Deborah, I don’t think you need to worry that any of us that enjoy your art were disappointed with you. Speaking for myself, my disappointment was that AGT’s large audience didn’t get to see and hear more than a few seconds of your performance. I am disappointed for them, not with you. I am really enjoying reading about the whole experience and so happy you made such important self-discoveries in the process.
I say to the judges “No.” You’re best.
This post is a real surprise for me! because I have the SAME experience with me… in a argentine tv program called “El Casting de la tele” (The Television Casting)… and… I played the electric harp in this program years ago… I played your Baroque Flamenco, on the semifinal stage… and the people of the jury say “ok ok… you play really well the harp! but… I dont like your piercings… I dont like your t-shirt… and I think that you just pretend to be different!”…
I have the same problem with a stupid productor of Argentina also… This year he contacted me for promove my art… he was think that my music is magic… loved… and blablabla!!!… But… he say “Athy… you need to look like a very romantic and Armani or Christian Dior model with a harp! you are not freak!”… ok ok ok… and what happen with the PERSONALITY of the harper?!!! my GOD!!!! You have a loooooooooooooonggggggg road on the art!! you are the best harpist that I ever listened! (and I play the harp for 13 years…. and… YOU are the unique harpist that touched my heart and soul and… you have the energy for promove a NEW style of harpists… I hate the classical style of harpist… the harp… is a very ambiguos instrument… and… I hate teh idea that the people put the harp on the stupid place of classical… angelical… and new age faces!!… YOU CHANGED THE HISTORY of this “mytical” instrument… and this people dont KNOW NOTHING!!…
Is incredible but Im really touched by this history… because I have the same problem here in Argentina… and… this last weeks Im really sad for this producer… for his words… really… BUT NOW… I know… that YOU are a pionner!!! like Madonna… like Michael Jackson BUT on the harp… and seriusly Deborah… this people of the jury… dont know nothink about THE HARP!!…
With you forever!… on the same road…
And… for me… for this young artist from Argentina… you are 100!! not 10! 10000! 🙂 Congratulations for this big artistic road. You are the best.
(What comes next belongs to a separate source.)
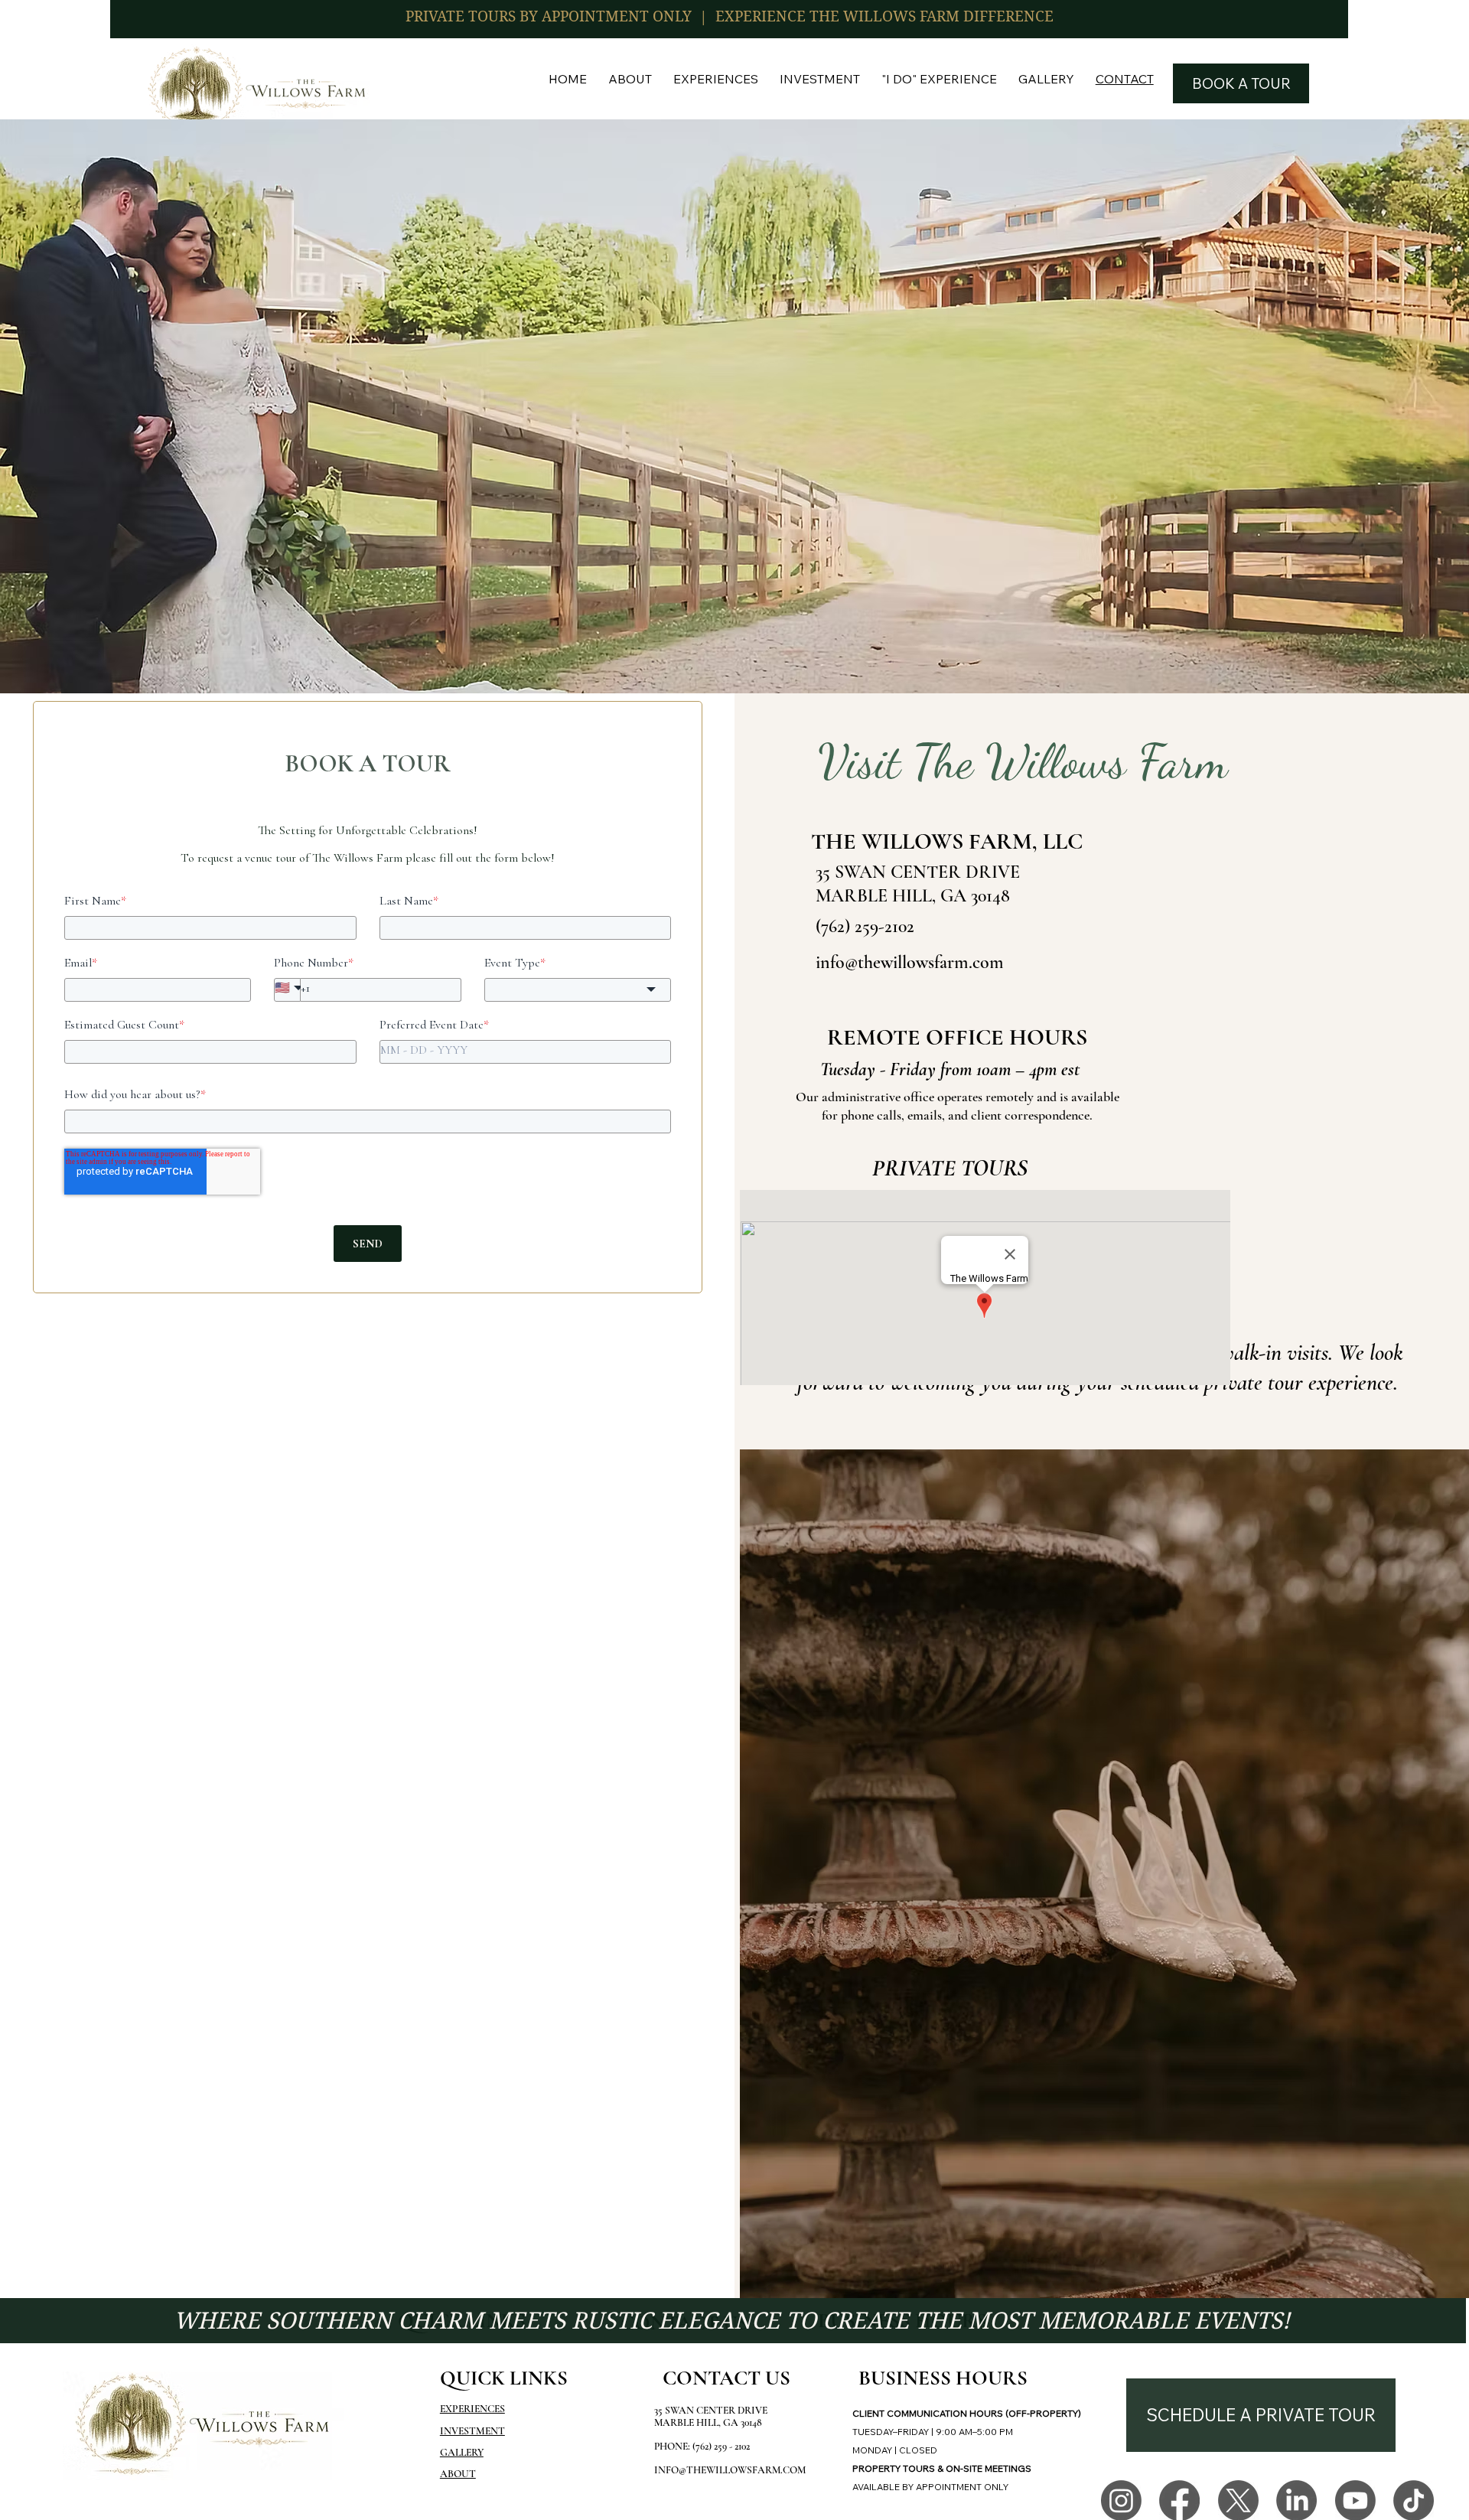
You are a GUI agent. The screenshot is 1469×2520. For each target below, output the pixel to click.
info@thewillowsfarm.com (910, 962)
P.D: So sorry for my english… I hope that you understand the all words… 🙂
I’m sorry you had this experience, Athy — but it sounds like, for you, it made you more strong in yourself, which is what it did for me, and that is worth so much! I know you know who you are, and the ‘you’ of you will win, no matter what!
“They told me to expect a lot of pressure from AGT producers to “game” the show by playing familiar music (subtext: DON’T play your originals) – ”
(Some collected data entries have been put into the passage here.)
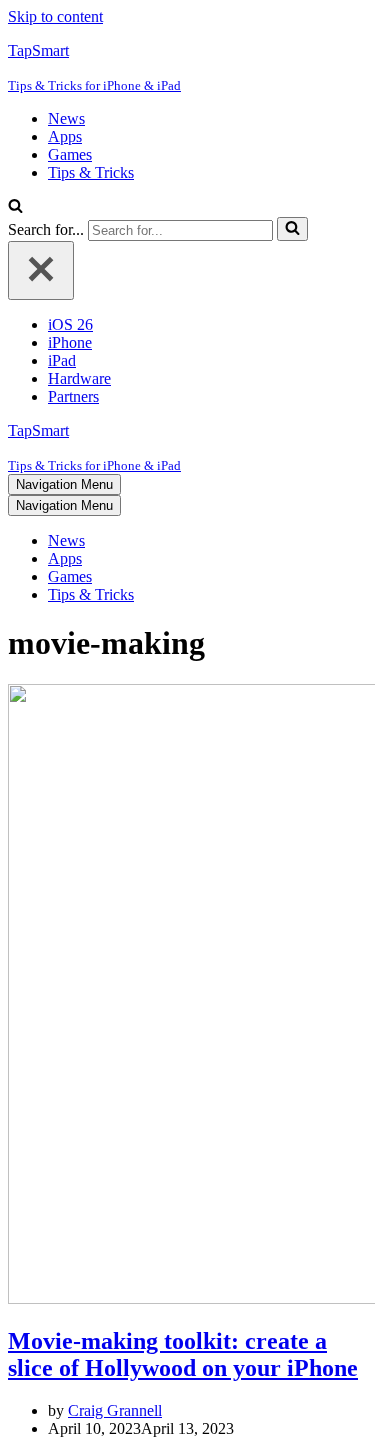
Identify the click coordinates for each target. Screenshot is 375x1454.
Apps (65, 136)
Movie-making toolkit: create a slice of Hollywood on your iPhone (183, 1354)
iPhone (70, 342)
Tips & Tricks (91, 172)
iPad (62, 360)
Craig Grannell (115, 1410)
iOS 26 (70, 324)
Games (70, 154)
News (66, 118)
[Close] (41, 270)
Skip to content (55, 16)
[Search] (15, 207)
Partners (73, 396)
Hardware (79, 378)
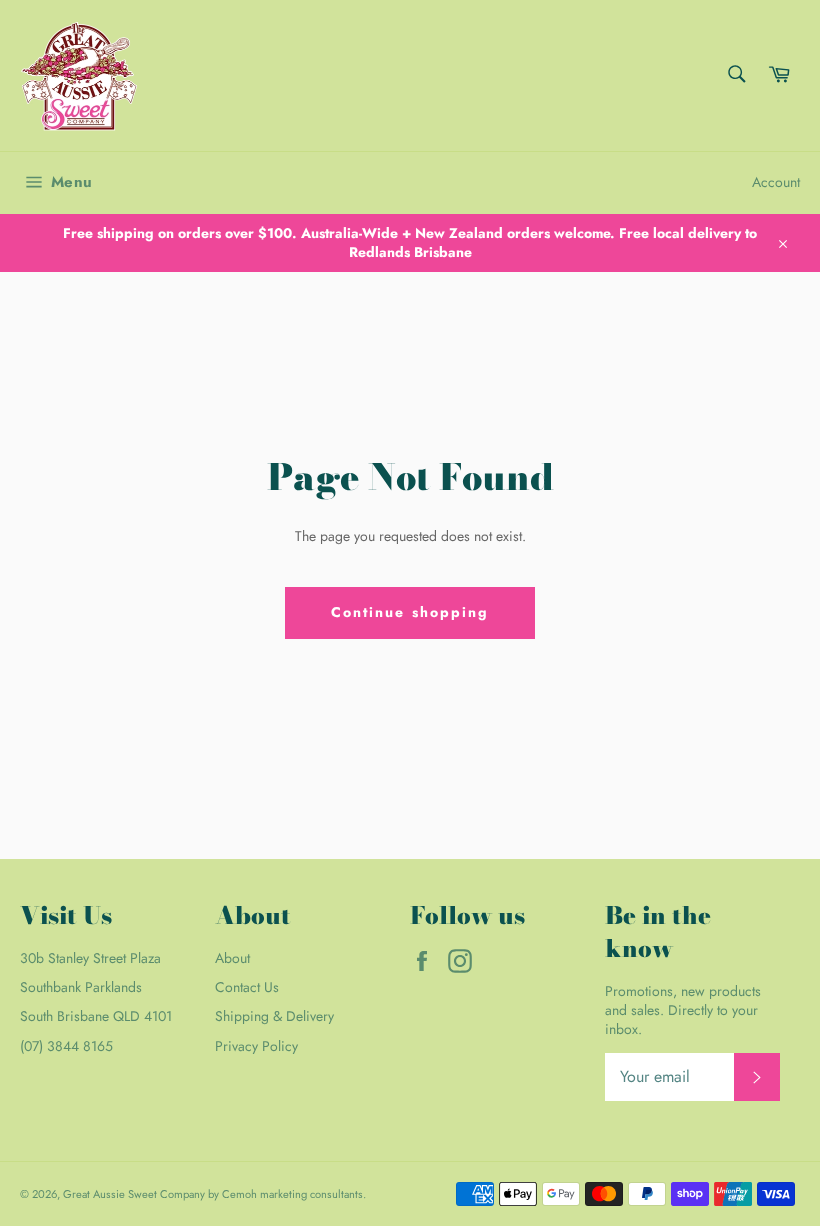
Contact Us (247, 987)
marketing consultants (311, 1194)
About (232, 958)
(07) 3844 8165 (66, 1046)
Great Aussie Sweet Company (134, 1194)
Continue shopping (410, 612)
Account (776, 182)
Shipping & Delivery (274, 1016)
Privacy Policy (256, 1046)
They say the same for me!!!! and I played the Canon of Pachelbel on the first round because they want a “familiar” harp sound!!!! see this video Deborah:
My experience is in ARGENTINA! And your experience is in USA!!!
This world… is terrible… my God… the same history… on different parts of the world!!!
Yes, but for me, it was a very good experience. Like dragons at the gate of myself, you know. It’s just an experience. They are making television the way they envision it, they have no personal feelings against artists. It is for us to find a way for that experience to help lead us closer to ourselves. In that way, it is a very, very good situation — just painful, like a lot of growing.